### Supplied material

►

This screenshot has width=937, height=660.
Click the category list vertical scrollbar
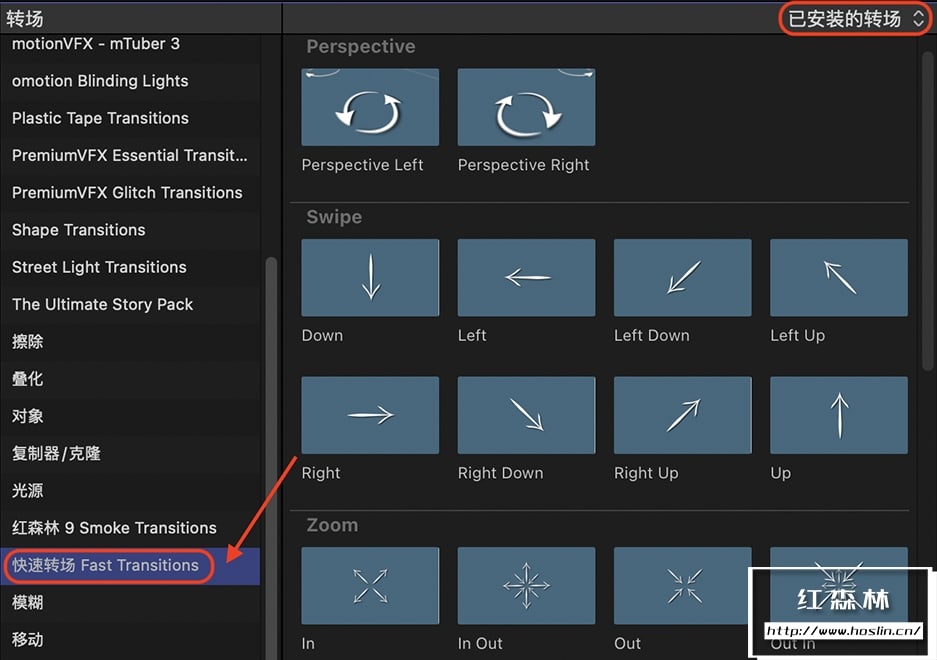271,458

◄
►

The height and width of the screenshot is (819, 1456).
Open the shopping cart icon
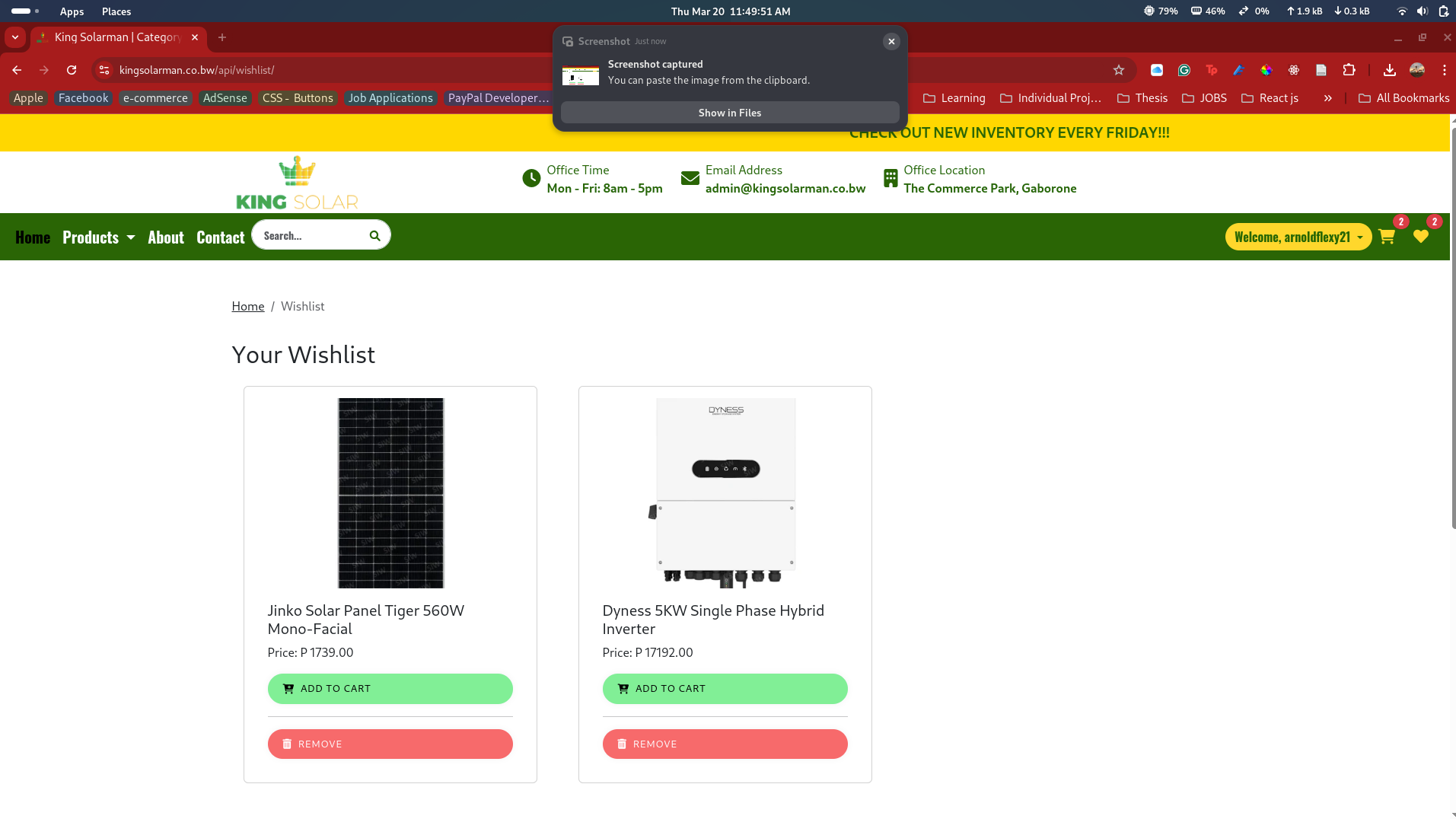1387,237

◄
►

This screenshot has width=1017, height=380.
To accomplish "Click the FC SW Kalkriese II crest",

◄

### Work to be completed
Using the material above, return each line in which the word "width" occurs.

### Exercise solution
This screenshot has width=937, height=660.
The height and width of the screenshot is (819, 1456).
This screenshot has width=1017, height=380.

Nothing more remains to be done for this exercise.